En suma, me importan mucho mis pacientes, me importan sus sufrimientos y padeceres, me importan sus alegrías y hallazgos, sus encuentros inéditos dentro y fuera de sus “confines”. No me dirijo únicamente a sus inconscientes, no hablo para entes encumbrados. Les hablo a mortales tan mortales y materiales como yo, tan divididos como yo pero también tan afectados, deseosos, conmovidos, incapaces, decididos, pensantes, indecisos, perdidos, animados y arrojados a vivir.

En estos días en que la política del país está instalada más que nunca en el corazón de nuestras existencias, quienes trabajamos en el campo de la salud mental tenemos que hablar de política. No transcurre afuera de los consultorios, no transcurre de a ratos nomás, no es apenas una perspectiva como puede haber tantas otras. Incluso cuando escuchamos sueños, cuando trabajamos con síntomas y cuando un lapsus interrumpe el fluir de un decir, siempre nuestra escucha es ético-política. La política está presente no únicamente cuando hablamos “de política”.

La salud mental también es no acostumbrarse ni plegarse a la violencia ni a la crueldad. Salud mental es insistir, no desistir, resistir, cada vez que ello se escribe con letra propia.

La salud mental es política. La política reclama en los consultorios y en todos los lugares en los que ejercemos, derecho de asilo.

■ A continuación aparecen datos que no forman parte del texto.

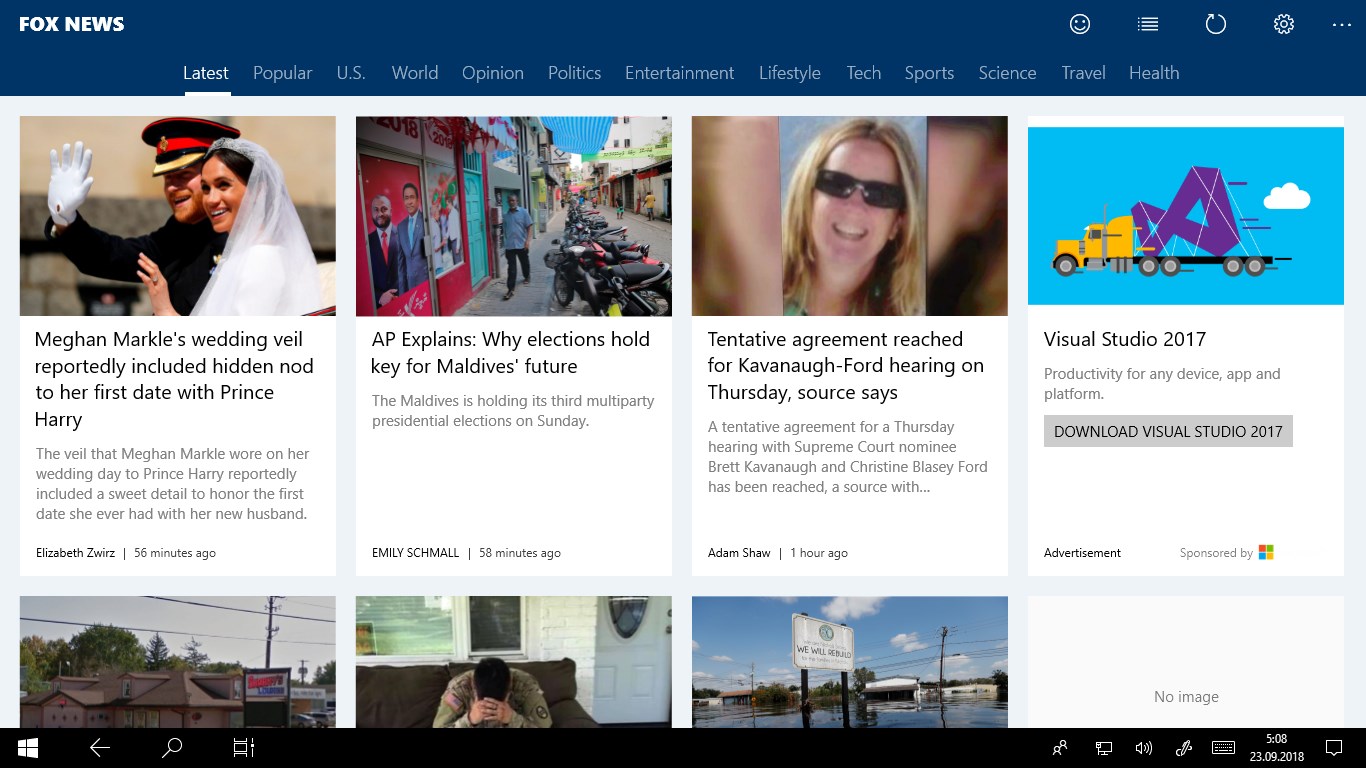
Task: Click Download Visual Studio 2017 button
Action: click(x=1168, y=431)
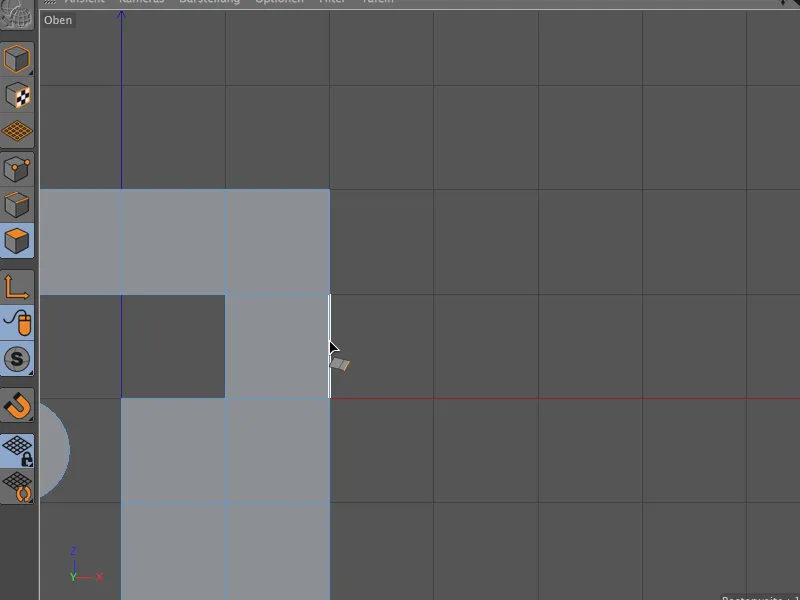Viewport: 800px width, 600px height.
Task: Switch to Texture edit mode
Action: tap(17, 97)
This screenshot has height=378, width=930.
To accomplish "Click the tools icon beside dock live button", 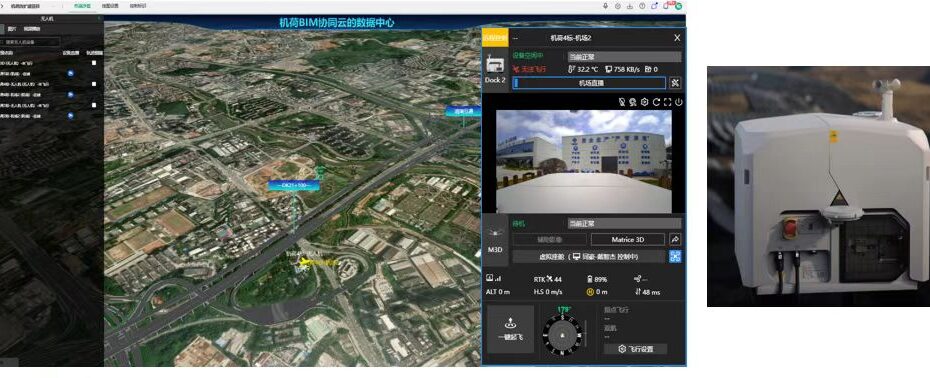I will (x=675, y=83).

En cuanto a mí, como psicoanalista, dedicada a la labor clínica pero también a mi trabajo de escritura, de escritura que funciona casi como un modo de pensar, tengo mi propia formación política de mi subjetividad, o espero tenerla, que es la que me permite hoy asumir una posición irrenunciable, una que se afirma en la decidida no neutralidad.

 

[1] Trabajo presentado en el Colegio de Psicoanalistas el 9 de mayo de 2024. Avances de un libro en preparación.